Clickinfo.co.id – Tradisi Sedekah Bumi atau Paperahan di Desa Sumur Kumbang, Kecamatan Kalianda, kembali digelar dengan meriah, Jumat (31/7/2026). Tradisi yang telah berlangsung sejak tahun 1820 itu menjadi bentuk rasa syukur masyarakat atas hasil bumi sekaligus upaya menjaga warisan budaya yang telah diwariskan turun-temurun.
Perayaan tahun ini mengusung tema “Hamparan Syukur di Kaki Gunung Rajabasa” dan dihadiri langsung Bupati Lampung Selatan, Radityo Egi Pratama.
Kedatangan Bupati Egi disambut tokoh adat melalui prosesi pengalungan sarung dan pemasangan peci sebagai simbol penghormatan serta penghargaan terhadap pemimpin daerah yang mendukung pelestarian budaya lokal.
Turut hadir Wakil Ketua DPRD Lampung Selatan Merik Havit, unsur Forkopimda, jajaran kepala OPD, Camat Kalianda, Kepala Desa Sumur Kumbang, tokoh adat, tokoh agama, tokoh masyarakat, dan ratusan warga.
Meski hujan sempat mengguyur lokasi kegiatan, masyarakat tetap antusias mengikuti seluruh rangkaian acara. Warga tampak memadati area kegiatan sebagai bentuk syukur atas hasil bumi dan keberkahan yang diperoleh selama ini.
Rangkaian Sedekah Bumi diawali dengan pembagian air berkah yang diambil dari sejumlah mata air atau sumur keramat di Desa Sumur Kumbang.

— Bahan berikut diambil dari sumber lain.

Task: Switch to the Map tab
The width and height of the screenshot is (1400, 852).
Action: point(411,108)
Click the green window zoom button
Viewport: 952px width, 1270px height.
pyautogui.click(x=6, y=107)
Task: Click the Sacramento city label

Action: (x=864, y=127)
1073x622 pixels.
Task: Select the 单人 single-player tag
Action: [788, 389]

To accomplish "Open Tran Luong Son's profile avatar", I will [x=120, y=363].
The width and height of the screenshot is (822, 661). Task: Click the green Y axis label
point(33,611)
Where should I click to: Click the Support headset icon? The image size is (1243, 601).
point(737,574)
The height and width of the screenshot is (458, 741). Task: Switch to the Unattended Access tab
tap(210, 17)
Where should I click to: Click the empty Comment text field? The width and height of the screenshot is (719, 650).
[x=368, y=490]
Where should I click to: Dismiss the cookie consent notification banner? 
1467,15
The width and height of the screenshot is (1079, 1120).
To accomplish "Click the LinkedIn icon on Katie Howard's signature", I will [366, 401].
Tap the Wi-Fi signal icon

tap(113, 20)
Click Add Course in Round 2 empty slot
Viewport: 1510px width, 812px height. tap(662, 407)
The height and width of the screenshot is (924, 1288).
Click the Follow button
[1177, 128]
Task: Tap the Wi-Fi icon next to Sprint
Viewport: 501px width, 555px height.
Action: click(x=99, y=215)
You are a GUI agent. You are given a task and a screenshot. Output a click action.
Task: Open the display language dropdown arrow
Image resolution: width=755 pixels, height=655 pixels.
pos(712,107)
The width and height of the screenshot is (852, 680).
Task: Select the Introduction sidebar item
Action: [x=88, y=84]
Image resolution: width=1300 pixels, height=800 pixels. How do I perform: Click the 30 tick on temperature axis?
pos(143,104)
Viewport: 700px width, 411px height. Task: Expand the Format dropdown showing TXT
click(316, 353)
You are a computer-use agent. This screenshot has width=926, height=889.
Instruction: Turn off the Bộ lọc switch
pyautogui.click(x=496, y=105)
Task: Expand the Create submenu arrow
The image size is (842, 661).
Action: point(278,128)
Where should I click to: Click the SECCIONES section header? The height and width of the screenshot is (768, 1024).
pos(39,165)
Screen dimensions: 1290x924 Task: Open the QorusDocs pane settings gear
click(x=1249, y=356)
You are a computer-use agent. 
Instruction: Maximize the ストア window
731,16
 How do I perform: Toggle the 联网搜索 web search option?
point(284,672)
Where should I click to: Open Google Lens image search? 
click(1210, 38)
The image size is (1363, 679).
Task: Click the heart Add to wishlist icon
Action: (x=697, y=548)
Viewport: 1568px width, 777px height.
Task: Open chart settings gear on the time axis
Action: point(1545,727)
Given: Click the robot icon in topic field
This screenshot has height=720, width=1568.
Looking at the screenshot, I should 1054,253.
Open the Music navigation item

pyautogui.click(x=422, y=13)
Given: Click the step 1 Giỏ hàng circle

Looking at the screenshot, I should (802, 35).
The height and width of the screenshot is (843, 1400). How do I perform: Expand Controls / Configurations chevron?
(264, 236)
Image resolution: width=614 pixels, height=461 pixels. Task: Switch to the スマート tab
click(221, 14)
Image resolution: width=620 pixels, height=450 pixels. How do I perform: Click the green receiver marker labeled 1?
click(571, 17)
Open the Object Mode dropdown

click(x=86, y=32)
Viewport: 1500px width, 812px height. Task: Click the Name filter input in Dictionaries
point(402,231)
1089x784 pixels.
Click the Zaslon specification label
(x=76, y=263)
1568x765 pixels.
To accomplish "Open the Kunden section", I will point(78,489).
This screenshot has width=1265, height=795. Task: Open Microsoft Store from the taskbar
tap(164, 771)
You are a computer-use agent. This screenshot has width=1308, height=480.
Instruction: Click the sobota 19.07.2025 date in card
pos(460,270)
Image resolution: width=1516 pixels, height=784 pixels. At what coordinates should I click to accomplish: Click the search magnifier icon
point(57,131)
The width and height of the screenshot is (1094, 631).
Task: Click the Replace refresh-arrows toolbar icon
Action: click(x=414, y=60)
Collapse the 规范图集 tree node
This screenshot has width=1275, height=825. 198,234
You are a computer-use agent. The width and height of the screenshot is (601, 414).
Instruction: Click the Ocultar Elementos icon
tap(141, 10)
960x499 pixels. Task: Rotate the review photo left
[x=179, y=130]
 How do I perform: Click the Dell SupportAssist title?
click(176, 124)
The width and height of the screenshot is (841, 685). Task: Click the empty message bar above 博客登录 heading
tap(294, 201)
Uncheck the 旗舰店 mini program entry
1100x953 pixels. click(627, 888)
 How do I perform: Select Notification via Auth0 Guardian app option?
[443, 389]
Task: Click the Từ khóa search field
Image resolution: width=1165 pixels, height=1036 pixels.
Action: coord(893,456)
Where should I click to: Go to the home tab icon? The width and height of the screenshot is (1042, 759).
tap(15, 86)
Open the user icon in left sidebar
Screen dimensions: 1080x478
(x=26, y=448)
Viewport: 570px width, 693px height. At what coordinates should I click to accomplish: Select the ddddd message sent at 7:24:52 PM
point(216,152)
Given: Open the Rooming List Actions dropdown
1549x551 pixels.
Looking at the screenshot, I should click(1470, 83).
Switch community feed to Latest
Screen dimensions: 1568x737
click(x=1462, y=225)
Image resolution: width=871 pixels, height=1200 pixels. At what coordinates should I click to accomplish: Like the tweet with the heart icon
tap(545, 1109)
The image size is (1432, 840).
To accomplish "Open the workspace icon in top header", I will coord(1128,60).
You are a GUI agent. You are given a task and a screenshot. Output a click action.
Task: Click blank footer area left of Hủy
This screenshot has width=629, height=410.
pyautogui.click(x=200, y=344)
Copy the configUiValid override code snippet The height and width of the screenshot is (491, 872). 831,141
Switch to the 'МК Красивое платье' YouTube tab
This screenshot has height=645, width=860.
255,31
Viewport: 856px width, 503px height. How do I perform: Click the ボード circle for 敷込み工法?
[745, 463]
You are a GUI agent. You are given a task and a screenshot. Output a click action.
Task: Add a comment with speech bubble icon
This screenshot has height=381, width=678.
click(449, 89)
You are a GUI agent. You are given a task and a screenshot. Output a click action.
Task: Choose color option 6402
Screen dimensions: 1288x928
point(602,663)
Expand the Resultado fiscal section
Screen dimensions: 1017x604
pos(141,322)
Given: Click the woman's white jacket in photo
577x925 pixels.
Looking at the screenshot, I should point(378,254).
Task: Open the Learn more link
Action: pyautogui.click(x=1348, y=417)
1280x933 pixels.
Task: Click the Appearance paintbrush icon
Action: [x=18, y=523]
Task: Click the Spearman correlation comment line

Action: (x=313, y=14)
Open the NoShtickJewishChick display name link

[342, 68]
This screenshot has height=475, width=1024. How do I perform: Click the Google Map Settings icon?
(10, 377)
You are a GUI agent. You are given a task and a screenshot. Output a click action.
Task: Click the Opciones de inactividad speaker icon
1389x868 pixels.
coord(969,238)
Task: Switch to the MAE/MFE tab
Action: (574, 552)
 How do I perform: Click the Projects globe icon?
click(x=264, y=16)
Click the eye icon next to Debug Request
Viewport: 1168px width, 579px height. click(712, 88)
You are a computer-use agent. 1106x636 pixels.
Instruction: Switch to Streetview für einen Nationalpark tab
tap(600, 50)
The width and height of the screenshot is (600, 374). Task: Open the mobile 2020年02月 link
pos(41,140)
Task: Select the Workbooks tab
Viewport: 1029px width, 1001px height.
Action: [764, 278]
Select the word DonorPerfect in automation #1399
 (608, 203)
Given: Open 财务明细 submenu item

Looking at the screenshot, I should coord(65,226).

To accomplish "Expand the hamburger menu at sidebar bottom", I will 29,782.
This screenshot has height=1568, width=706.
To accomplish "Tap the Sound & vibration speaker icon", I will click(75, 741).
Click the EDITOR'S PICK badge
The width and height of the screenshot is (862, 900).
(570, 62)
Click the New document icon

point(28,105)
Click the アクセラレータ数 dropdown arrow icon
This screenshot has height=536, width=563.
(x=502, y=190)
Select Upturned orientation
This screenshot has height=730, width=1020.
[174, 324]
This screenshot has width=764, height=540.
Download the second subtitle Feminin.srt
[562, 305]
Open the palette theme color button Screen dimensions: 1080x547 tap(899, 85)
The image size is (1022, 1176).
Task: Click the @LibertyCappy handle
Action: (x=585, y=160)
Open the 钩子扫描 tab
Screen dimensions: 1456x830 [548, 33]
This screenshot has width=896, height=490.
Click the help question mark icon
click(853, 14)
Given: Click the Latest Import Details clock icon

Air tersebut sebelumnya telah didoakan oleh tokoh agama dan sesepuh adat sebagai simbol keselamatan dan keberkahan.
Prosesi kemudian dilanjutkan dengan arak-arakan Jembul yang berisi berbagai hasil bumi dan komoditas pertanian. Tradisi ini menjadi simbol kemakmuran serta ungkapan syukur masyarakat atas hasil panen yang diperoleh.
Puncak acara berlangsung saat perebutan isi Jembul. Ratusan warga tampak antusias memperebutkan hasil bumi yang dipercaya membawa keberkahan dan harapan panen yang lebih baik.
Kegiatan kemudian ditutup dengan makan bersama yang menjadi simbol kebersamaan dan mempererat hubungan antara masyarakat dengan pemerintah daerah.
Dalam sambutannya, Bupati Lampung Selatan Radityo Egi Pratama mengatakan tradisi Sedekah Bumi bukan sekadar agenda tahunan, tetapi juga bagian dari identitas budaya masyarakat yang harus terus dijaga.
“Acara seperti ini menunjukkan filosofi yang kuat dan menjadi identitas masyarakat kita. Saya ingin tradisi ini terus dilaksanakan setiap tahun dan menjadi kebanggaan generasi muda, sehingga mereka semakin mengenal dan mencintai budaya daerahnya sendiri,” ujar Egi.
Menurutnya, kemajuan zaman tidak boleh membuat generasi muda melupakan budaya dan tradisi yang menjadi jati diri daerah.
Karena itu, Pemerintah Kabupaten Lampung Selatan akan terus mendukung berbagai kegiatan adat dan budaya masyarakat sebagai bagian dari upaya pelestarian kearifan lokal.
“Tradisi seperti ini harus terus kita rawat dan kita jaga. Tidak banyak daerah yang masih memiliki budaya dan adat istiadat seperti ini. Mari bersama-sama melestarikannya agar tidak lekang dimakan waktu,” tegasnya.
Egi berharap Tradisi Sedekah Bumi Sumur Kumbang dapat terus berkembang menjadi agenda budaya unggulan yang mampu memperkenalkan kekayaan budaya Lampung Selatan kepada masyarakat yang lebih luas sekaligus menjadi warisan berharga bagi generasi mendatang.